Why sovereignty lost

There are pragmatic reasons why the sovereignty agenda stalled.

  • Cost: Building frontier models and compute infrastructure is prohibitively expensive
  • Talent: Expertise is globally concentrated and highly mobile
  • Speed: Domestic alternatives struggle to keep pace with frontier development
  • Network effects: The best models attract the most users, data, and developers

In this context, insisting on sovereign capability can look economically irrational and strategically slow. So most state and commercial actors chose integration over independence.

The illusion of control

Despite this shift, the language of sovereignty persists. Governments talk about:

  • Data localisation
  • Regulatory oversight
  • Trusted AI frameworks

But these mechanisms operate at the margins, while the core cognitive infrastructure, the models themselves, remains external. However, it merely creates an illusion of control:

  • You can regulate inputs and outputs
  • You can set compliance requirements
  • But you do not control the system’s underlying behaviour or evolution

This is a fundamentally different kind of dependency than previous technology waves.

From sovereignty to strategic dependence

If sovereignty no longer reflects reality, we need a more honest way to frame the situation. If what we are seeing is strategic dependence on US AI providers, and the key questions then shift:

  • What level of dependence is acceptable?
  • Where are the critical vulnerabilities?
  • How do you maintain leverage in asymmetric relationships?

This is closer to energy security or semiconductor supply chains than traditional IT procurement. It requires a shift in thinking from ownership (that is, we no longer control the means of production) to risk management.
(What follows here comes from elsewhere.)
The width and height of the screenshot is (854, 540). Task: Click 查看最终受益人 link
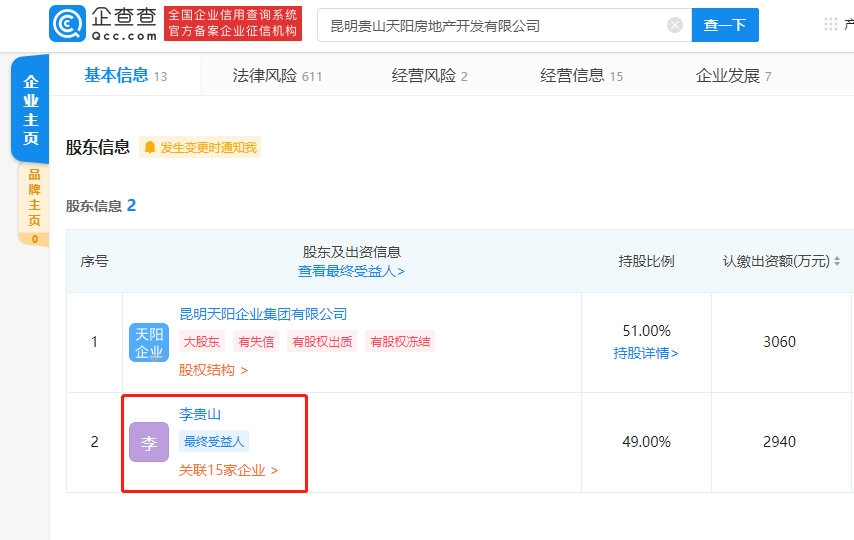pyautogui.click(x=351, y=271)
Interdependence but not symmetry

It is tempting to describe this as interdependence. But the relationship is not symmetrical, especially if one party can unilaterally deny other parties access to those resources without notice or consultation. The big US firms:

  • Set technical standards
  • Control update cycles
  • Influence global developer ecosystems

While other countries:

  • Consume and adapt these systems
  • Layer governance and applications on top

This asymmetry matters, as it shapes everything from economic value capture to strategic autonomy.

What comes next

If the sovereignty debate has effectively been skipped, the next phase must deal with the consequences. And that means focusing on:

  • Resilience: What happens when access is restricted, degraded, or politicised?
  • Substitutability: How easily can systems switch between providers or models?
  • Observability: How do you understand and audit systems you do not control?
  • Assurance: How can you ascertain that the AI system is and remains safe, compliant, ethical and fit for purpose?
  • Leverage: Where can governments and organisations exert influence in the stack?
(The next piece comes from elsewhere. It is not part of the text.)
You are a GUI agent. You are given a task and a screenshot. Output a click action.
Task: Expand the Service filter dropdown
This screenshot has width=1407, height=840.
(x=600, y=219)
These are harder, less comfortable, and more realistic questions than sovereignty, and they accept dependency as a starting point.

Rebuilding agency without illusions

The sovereignty window has largely closed for frontier models. Moving forward, if we accept that the goal is not to retroactively achieve full sovereignty, then the task before the rest of us is to rebuild agency within constraint. This might include:

  • Investing in niche or specialised models where differentiation is possible
  • Strengthening open-source ecosystems as a counterbalance
  • Developing interoperability standards to reduce lock-in
  • Building institutional capability to govern external AI systems effectively

In other words, working with the system as it exists, rather than the one we might have preferred.
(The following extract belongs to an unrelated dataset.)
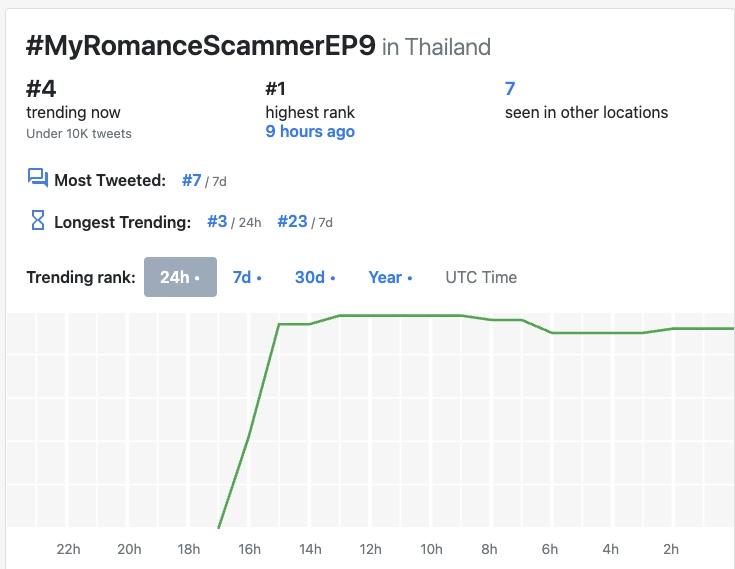Click "in Thailand" next to the title
Viewport: 735px width, 569px height.
[436, 47]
A more honest conversation

The AI sovereignty debate was important. But in much of the West, it has already been overtaken by events. We are now operating in a world where:

  • Frontier AI is concentrated in a handful of US firms
  • Adoption has outpaced governance
  • Dependency is structural, not incidental

Perhaps the question now is no longer whether we should have sovereignty - it is how we navigate a landscape where we do not have sovereignty. And that requires a more honest, and more strategically mature, conversation than we have had so far.